Stored items:
● ● ● ●

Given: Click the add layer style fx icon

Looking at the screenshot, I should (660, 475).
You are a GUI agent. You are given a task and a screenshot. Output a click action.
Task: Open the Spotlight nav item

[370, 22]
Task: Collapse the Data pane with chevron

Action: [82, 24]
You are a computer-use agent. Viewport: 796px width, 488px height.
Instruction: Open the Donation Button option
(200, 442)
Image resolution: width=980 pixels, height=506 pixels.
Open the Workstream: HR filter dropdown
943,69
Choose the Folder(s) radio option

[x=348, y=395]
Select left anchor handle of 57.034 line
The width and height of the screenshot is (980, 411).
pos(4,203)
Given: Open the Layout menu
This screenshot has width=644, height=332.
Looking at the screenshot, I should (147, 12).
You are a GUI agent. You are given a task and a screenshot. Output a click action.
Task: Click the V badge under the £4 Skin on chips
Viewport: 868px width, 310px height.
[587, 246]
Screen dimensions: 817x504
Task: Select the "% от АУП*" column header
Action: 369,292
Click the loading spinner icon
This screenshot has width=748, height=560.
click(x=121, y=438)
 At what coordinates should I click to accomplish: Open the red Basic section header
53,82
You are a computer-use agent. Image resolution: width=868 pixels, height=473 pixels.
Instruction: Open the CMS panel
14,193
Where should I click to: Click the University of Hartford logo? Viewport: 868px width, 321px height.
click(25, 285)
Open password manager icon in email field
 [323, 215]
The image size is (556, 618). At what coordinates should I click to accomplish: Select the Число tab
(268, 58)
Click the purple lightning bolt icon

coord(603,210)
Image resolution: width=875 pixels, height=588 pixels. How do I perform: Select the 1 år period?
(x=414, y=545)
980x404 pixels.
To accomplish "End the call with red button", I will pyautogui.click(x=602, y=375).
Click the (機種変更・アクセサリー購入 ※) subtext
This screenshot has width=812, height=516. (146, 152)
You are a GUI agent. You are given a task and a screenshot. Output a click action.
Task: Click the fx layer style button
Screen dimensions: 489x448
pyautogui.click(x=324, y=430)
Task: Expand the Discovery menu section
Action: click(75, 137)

● ● ● ●

• **Exercise details**
Give back the records above, character for character.

• **Output of the task**
Given: Click the add layer style fx icon

Looking at the screenshot, I should (660, 475).
You are a GUI agent. You are given a task and a screenshot. Output a click action.
Task: Open the Spotlight nav item

[370, 22]
Task: Collapse the Data pane with chevron

Action: [82, 24]
You are a computer-use agent. Viewport: 796px width, 488px height.
Instruction: Open the Donation Button option
(200, 442)
Image resolution: width=980 pixels, height=506 pixels.
Open the Workstream: HR filter dropdown
943,69
Choose the Folder(s) radio option

[x=348, y=395]
Select left anchor handle of 57.034 line
The width and height of the screenshot is (980, 411).
pos(4,203)
Given: Open the Layout menu
This screenshot has width=644, height=332.
Looking at the screenshot, I should (147, 12).
You are a GUI agent. You are given a task and a screenshot. Output a click action.
Task: Click the V badge under the £4 Skin on chips
Viewport: 868px width, 310px height.
[587, 246]
Screen dimensions: 817x504
Task: Select the "% от АУП*" column header
Action: 369,292
Click the loading spinner icon
This screenshot has width=748, height=560.
click(x=121, y=438)
 At what coordinates should I click to accomplish: Open the red Basic section header
53,82
You are a computer-use agent. Image resolution: width=868 pixels, height=473 pixels.
Instruction: Open the CMS panel
14,193
Where should I click to: Click the University of Hartford logo? Viewport: 868px width, 321px height.
click(25, 285)
Open password manager icon in email field
 [323, 215]
The image size is (556, 618). At what coordinates should I click to accomplish: Select the Число tab
(268, 58)
Click the purple lightning bolt icon

coord(603,210)
Image resolution: width=875 pixels, height=588 pixels. How do I perform: Select the 1 år period?
(x=414, y=545)
980x404 pixels.
To accomplish "End the call with red button", I will pyautogui.click(x=602, y=375).
Click the (機種変更・アクセサリー購入 ※) subtext
This screenshot has width=812, height=516. (146, 152)
You are a GUI agent. You are given a task and a screenshot. Output a click action.
Task: Click the fx layer style button
Screen dimensions: 489x448
pyautogui.click(x=324, y=430)
Task: Expand the Discovery menu section
Action: click(75, 137)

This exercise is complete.